Phagosomes are competent organelles for antigen cross-presentation

Speaker: 錢鵬如                              Date: 11/19/2003; 13:00-14:00

Commentator: 葉才明 老師                       Place: Room 601

Abstract:

    Cross-presentation is the process whereby professional APCs, mainly dendritic cells and macrophages, prime CD8⁺ T cells by presenting exogenous antigens on MHC class I molecules and this process is important in defense of intracellular pathogens and the induction of tumor immunity (1). However the molecular mechanisms of cross-presentation are still unclear. Previous study showed that phagosomes were formed by direct association and fusion of ER to the plasma membrane during early phagocytosis (2). In this paper, authors showed that Sec61 was recruited into the phagosomes and mediated the retrotranslocation of exogenous proteins from the phagosome into the cytosol of the J774 murine macrophage. They also found that proteasomes were associated with the cytosolic side of the phagosome membrane and by using MG-132, the proteasome inhibitor, the polyubiquitinated proteins were accumulated on the phagosomes. In addition to proteasome, they also found that the TAP1 and the peptide/MHC I complex were presented on phagosomes and the ability of macrophages to elicit a CD8⁺ T cell response was lost in TAP deficient mice. Furthermore, cross-presentation still could be observed in the macrophages treated with brefeldin A suggesting that the phagosome origin of the peptide/MHC class I complexes is involved in CD8⁺ T cell activation. According to these findings, the authors demonstrated that after the exogenous proteins were exported from phagosomes through Sec61, they were degraded by proteasome into peptides, shuttled back into the phagosomes by TAP and loaded on the MHC class I molecules on the inside of the phagosome membrane (3).

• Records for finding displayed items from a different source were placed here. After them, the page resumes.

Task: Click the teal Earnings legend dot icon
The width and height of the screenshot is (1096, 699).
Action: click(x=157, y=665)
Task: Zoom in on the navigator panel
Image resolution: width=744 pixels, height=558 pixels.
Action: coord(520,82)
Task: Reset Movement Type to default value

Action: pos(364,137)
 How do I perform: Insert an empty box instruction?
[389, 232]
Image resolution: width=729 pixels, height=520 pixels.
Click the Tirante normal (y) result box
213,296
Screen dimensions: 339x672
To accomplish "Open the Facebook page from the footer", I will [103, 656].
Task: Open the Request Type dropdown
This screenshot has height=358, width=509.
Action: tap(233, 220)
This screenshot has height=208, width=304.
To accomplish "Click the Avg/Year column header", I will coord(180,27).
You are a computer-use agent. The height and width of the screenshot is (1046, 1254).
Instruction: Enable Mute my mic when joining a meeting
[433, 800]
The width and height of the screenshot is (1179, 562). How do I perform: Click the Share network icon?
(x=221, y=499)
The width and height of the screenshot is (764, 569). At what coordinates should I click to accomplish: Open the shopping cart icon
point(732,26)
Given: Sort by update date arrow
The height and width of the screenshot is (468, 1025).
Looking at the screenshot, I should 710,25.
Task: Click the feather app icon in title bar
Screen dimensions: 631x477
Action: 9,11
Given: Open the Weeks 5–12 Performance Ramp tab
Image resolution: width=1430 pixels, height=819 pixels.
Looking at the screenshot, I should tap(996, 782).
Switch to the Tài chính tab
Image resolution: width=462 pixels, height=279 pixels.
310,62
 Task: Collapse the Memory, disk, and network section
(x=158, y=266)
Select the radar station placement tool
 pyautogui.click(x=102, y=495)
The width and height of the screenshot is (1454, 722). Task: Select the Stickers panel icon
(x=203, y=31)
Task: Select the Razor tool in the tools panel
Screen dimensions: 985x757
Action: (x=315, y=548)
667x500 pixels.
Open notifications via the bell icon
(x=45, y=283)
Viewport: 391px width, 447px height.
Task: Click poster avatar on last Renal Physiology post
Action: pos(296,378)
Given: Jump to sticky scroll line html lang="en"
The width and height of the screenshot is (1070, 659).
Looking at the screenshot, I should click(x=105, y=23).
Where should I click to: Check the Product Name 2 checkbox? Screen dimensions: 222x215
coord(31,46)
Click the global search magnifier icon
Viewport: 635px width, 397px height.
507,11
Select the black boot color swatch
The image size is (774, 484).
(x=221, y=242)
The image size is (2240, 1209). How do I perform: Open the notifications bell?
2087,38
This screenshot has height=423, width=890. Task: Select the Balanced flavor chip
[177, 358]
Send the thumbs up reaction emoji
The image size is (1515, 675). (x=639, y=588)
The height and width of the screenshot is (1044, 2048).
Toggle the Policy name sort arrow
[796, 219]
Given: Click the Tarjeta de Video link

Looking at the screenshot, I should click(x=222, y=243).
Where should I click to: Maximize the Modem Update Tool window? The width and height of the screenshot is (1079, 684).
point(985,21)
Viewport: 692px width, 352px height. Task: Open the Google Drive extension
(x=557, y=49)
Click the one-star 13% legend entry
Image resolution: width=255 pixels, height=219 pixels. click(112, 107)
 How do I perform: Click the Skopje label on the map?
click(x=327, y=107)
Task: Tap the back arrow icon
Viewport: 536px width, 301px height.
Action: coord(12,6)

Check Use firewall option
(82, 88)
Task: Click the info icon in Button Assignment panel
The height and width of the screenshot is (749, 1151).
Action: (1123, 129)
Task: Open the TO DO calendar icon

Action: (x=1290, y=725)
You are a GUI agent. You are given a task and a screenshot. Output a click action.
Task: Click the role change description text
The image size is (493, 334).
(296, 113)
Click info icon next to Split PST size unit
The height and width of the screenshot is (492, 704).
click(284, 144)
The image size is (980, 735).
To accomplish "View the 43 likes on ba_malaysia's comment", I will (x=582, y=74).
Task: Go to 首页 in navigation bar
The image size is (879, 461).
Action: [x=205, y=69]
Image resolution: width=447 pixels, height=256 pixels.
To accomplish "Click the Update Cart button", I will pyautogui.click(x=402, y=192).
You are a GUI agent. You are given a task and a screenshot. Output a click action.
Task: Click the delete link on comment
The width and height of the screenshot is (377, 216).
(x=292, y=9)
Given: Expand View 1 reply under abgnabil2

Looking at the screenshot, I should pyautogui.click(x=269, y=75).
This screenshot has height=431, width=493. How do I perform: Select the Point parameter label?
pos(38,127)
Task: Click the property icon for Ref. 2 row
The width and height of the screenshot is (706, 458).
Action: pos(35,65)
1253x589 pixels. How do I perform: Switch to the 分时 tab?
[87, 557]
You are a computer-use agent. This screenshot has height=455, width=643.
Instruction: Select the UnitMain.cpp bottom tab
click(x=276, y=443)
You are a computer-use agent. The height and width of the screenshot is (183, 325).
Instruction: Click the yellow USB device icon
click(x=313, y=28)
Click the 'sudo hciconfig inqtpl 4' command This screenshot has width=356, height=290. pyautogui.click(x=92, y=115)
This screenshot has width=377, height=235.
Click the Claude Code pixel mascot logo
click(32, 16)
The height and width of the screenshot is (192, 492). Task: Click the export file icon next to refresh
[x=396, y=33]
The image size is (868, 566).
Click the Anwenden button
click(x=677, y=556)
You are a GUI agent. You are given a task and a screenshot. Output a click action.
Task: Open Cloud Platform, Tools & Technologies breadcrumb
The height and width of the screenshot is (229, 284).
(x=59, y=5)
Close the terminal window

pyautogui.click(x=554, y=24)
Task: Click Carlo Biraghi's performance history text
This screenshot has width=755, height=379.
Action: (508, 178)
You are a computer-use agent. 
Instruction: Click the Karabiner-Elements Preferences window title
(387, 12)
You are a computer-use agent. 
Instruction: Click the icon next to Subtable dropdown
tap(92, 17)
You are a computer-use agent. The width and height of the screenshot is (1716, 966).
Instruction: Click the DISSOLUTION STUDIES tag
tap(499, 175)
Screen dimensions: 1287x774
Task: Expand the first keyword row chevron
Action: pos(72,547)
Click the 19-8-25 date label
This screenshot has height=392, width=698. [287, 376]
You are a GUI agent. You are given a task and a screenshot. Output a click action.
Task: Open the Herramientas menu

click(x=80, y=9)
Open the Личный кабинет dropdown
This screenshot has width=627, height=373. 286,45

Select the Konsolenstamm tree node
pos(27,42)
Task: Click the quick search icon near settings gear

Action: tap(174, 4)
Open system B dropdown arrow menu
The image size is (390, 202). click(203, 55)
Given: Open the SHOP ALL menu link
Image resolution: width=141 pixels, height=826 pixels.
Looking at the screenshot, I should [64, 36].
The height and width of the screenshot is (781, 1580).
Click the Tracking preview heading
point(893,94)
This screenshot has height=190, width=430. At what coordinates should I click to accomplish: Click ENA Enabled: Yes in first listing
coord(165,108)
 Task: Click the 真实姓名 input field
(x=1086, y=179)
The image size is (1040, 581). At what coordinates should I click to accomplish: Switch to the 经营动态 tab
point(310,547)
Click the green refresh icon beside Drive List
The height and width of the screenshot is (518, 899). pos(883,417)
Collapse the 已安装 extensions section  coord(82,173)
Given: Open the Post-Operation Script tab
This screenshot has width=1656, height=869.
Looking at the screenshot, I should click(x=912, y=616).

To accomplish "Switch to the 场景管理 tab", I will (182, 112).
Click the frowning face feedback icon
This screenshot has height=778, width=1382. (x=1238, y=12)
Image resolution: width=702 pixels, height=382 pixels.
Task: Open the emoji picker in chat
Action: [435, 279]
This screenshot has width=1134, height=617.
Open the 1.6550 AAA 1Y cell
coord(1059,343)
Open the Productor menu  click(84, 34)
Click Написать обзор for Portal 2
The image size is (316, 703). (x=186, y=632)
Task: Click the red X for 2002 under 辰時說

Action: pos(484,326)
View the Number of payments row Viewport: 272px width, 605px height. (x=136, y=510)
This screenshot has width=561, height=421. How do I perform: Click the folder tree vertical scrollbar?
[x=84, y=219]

The molecular mechanism of cross-presentation has been proposed but the importance in vivo remains further investigation.

References:

1.      Melief, C.J.M. Regulation of cytotoxic T lymphocyte response by dendritic cells: peaceful coexistence of cross-priming and direct priming? Eur. J. Immunol. 33: 2645-2654, 2003.

2.      G.agnon, E. et al. Endoplasmic reticulum-mediated phagocytosis is a mechanism of entry into macrophages. Cell 110: 119-131, 2002.

3.  Houde, M. et al. Phagosomes are competent organelles for antigen cross-presentation. Nature 425: 402-406, 2003.